Financial Inclusion, Financial Development and Poverty Nexus in Developing Nations
DOI:
https://doi.org/10.61506/01.00550Keywords:
Poverty headcount ratio, Financial Inclusion, Financial Development, GDP Per Capita, Inflation, Trade, Gini Index, Secondary School EnrollmentAbstract
The main purpose of this study is to analyze the effect of financial inclusion and financial development on poverty in developing countries. It examines whether financial inclusion and financial development have a positive or negative impact on poverty in developing countries. To analyze the effects of financial inclusion and financial development on poverty the Method of Moments of Quantile Regression (MMQR) technique is used for an unbalanced panel data of 134 developing nations. The results suggest that financial inclusion and financial development have a negative and significant impact on poverty in developing countries. As the financial sector develops it will improve the accessibility of financial assets to poor and financial usage, quality and access to improve the financial conditions in developing countries.

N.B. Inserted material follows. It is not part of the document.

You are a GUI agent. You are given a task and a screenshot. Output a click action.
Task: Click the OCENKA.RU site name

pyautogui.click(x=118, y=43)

The government should promote financial inclusion by providing greater accessibility, better quality and awareness of its usage to reduce the poverty in developing countries. policymakers should improve the financial development by providing greater accessibility of financial institutions, improve the financial stability, provides more efficiency of financial institutions and enhance the financial depth. planners should implement such policies that will increase the GDP per capita in developing countries hence poverty will be reduced. The government and central bank should implement such fiscal and monetary policies that improve the price stability or reduce inflation to reduce the poverty in developing countries. Government should encourage trade to reduce the poverty in developing countries. policymakers should implement such policies that reduce the income inequality in order to reduce the poverty in developing countries. This study differs from past studies as this study analyzes the impact of financial inclusion and financial development on poverty in developing countries from 2011 to 2021 by using the financial development index and financial inclusion index and also using the MMQR technique for panel data estimation.